By now, its mission has become so complex that it strains credulity to portray the bank as a manageable organization. The bank takes on challenges that lie far beyond any institution's operational capabilities. The calls for greater focus through reform seem to produce little beyond conferences and consternation, since every program has a dedicated constituency resisting change. To counter these problems, the countries that own the bank -- its shareholders -- need to elaborate a worthwhile and suitably modest agenda. The views of emerging-market countries, which have shared in the bank's successes as well as its failures, should count a great deal; they are the ones who have lived the lessons of the past decades. Policymakers should consider a broad array of options, including devolving some of the bank's functions to new institutions or redistributing them to existing ones. But whatever the remedy, it is time to redefine the bank's unwieldy mission.Second, and perhaps more importantly from an operational standpoint, the World Bank is already undergoing a tumultuous process of reform to "rationalize" its operations. Staffers have already (sort of) gone on strike. Since the downsizing effort was begun at Kim's request, it will doubtlessly strike many at the World Bank as unfair that Kim is seeking to defund their World Bank projects to fund one of his pet projects--the rapid response team.
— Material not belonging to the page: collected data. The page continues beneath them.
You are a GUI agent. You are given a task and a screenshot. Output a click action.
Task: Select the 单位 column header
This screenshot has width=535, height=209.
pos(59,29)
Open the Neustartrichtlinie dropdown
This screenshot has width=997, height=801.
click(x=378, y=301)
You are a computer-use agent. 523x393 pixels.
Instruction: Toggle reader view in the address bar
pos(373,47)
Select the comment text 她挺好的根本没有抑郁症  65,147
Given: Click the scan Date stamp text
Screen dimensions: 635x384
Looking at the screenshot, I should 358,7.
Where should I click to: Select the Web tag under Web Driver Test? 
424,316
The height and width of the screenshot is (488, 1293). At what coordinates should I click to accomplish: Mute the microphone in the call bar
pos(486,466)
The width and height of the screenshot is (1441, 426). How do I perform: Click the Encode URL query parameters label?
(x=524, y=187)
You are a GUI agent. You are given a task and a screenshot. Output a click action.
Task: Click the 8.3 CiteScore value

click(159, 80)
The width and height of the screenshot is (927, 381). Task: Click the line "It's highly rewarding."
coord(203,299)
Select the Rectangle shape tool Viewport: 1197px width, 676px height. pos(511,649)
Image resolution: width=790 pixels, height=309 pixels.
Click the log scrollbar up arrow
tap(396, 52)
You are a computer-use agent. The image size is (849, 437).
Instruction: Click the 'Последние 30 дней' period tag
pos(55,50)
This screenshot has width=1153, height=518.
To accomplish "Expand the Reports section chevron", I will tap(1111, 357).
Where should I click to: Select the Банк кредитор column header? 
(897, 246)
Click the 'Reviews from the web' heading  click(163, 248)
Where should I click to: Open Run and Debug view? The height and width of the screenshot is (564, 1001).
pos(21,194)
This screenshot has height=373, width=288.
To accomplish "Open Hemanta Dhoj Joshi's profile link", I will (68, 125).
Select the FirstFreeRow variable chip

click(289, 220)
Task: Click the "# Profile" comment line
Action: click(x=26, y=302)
Bottom line: the idea of a disease outbreak rapid response team may make good sense, but housing it at the World Bank risks not only further "mission creep" but also goes against the very spirit of reform that it is undergoing to focus on core missions. Just because something is happening in "developing" countries does not make the World Bank the UN's authoritative body on everything that happens there. The WHO needs to be helped--not further harmed by friendly fire--at the point in time.